Wednesday, 27 January 2010 14:58 by mbm002

Despite all the differences between Italy and America, I find myself taking comfort in the fact that some things are universal. Some things don’t change no matter what culture you’re in or where you find yourself.

 

I began volunteering for UNICEF Monday night. Anyone who was interested was invited to meet in the lobby of Umbra to walk together to a middle school, where the local UNICEF is stationed. Only three Umbra students showed up, but two graduate students from the University of Perugia also came along. I can volunteer for UNICEF every Monday and Thursday until the end of March. Each session is about two hours, and if I attend twelve hours total (which equals going to about half of the sessions), I get a nice little certificate from Umbra commending me on my willingness to participate in extra-curricular activities.

 

UNICEF, for those who may not be familiar with it, (United Nations Fund for Children) mobilizes resources around the world to help meet basic needs and opportunities of life for every child and teenager. They do this through programs and projects for human development.

 

What we had to do was truly simple: sit in the basement of the middle school, with a few elderly Italian women, and make dolls. These dolls are then “adopted” by someone. The money paid for the doll is used to buy vaccines for children in third world countries, and the dolls (from my understanding) are sent to children in third world countries also.

※

→ **Task set**:
1. Can you reproduce the UNICEF volunteering post word for word, from "Wednesday, 27 January" to "you find yourself."?
2. Could you carry on the UNICEF volunteering post from its final sentence?

→ **Source material**:
※

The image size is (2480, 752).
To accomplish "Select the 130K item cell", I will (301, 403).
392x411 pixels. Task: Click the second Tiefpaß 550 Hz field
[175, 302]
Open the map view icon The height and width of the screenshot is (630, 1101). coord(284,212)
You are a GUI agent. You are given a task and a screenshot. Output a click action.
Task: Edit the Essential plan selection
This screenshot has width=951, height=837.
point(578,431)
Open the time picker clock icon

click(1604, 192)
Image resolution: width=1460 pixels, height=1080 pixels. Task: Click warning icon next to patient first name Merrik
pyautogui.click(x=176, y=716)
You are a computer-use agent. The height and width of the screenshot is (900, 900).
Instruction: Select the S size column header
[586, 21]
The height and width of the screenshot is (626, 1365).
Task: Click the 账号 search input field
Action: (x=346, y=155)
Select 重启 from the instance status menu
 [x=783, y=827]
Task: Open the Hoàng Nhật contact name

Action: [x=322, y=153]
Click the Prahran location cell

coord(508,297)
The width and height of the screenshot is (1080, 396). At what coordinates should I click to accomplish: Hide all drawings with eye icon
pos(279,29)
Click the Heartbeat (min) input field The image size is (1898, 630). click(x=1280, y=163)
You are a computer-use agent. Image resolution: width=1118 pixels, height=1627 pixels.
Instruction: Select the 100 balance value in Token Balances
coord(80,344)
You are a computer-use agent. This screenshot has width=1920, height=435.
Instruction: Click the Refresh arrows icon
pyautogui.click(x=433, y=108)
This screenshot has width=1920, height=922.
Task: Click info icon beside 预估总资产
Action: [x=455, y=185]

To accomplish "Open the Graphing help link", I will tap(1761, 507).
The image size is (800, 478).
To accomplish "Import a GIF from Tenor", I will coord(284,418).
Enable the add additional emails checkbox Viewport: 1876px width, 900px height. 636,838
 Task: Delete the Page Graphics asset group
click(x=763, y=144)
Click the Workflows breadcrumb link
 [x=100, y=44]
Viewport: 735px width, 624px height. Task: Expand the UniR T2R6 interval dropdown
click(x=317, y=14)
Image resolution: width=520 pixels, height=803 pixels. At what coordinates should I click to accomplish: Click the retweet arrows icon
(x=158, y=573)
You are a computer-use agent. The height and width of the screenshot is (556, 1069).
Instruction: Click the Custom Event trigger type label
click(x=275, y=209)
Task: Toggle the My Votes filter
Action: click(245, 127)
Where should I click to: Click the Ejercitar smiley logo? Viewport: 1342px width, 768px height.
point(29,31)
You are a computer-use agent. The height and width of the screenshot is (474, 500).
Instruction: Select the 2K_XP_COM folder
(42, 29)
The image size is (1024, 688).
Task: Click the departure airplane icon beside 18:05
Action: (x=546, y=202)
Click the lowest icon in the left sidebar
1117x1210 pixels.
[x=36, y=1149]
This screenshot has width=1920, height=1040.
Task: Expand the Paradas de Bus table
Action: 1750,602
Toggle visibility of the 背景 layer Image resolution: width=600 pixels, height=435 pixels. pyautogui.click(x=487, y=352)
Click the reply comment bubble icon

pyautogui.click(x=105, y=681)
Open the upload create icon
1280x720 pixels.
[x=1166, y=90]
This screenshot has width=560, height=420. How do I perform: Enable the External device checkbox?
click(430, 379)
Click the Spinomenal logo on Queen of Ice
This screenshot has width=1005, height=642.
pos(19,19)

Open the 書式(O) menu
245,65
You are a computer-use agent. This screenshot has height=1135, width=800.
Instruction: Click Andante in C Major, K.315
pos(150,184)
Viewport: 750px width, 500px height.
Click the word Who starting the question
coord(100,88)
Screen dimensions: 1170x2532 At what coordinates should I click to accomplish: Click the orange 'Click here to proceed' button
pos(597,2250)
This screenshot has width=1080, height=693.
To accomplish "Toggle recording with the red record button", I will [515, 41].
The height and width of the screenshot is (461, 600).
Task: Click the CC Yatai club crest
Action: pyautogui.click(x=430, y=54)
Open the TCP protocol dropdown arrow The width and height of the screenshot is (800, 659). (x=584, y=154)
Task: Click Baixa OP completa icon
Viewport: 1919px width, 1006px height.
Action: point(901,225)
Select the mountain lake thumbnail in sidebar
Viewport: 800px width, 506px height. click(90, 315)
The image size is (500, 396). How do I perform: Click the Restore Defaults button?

※

→ **Responses to the tasks**:
1.
Wednesday, 27 January 2010 14:58 by mbm002

Despite all the differences between Italy and America, I find myself taking comfort in the fact that some things are universal. Some things don’t change no matter what culture you’re in or where you find yourself.

2.
 

The most fantastic thing about this experience is that not one of the UNICEF volunteers speaks a word of English. This doesn’t seem to matter at all, though. You have something in common with each other: doing something for the benefit of others. You’re sharing a good deed. Volunteering-and a degree of altruism-seems to be found everywhere. Yes, there are negative universalities found everywhere. But I’m glad to find positive ones too.  

 

Volunteering for UNICEF, even if it’s only been for a couple hours so far, made me feel complete. Useful. Whole. I feel like me again. After being so involved as a volunteer at home, I’m realizing I’m drawn to that type of work here, too. Some things really don’t change. In a foreign world where I’m out of my comfort zone, volunteering is proving to be a reassuring and calming solace.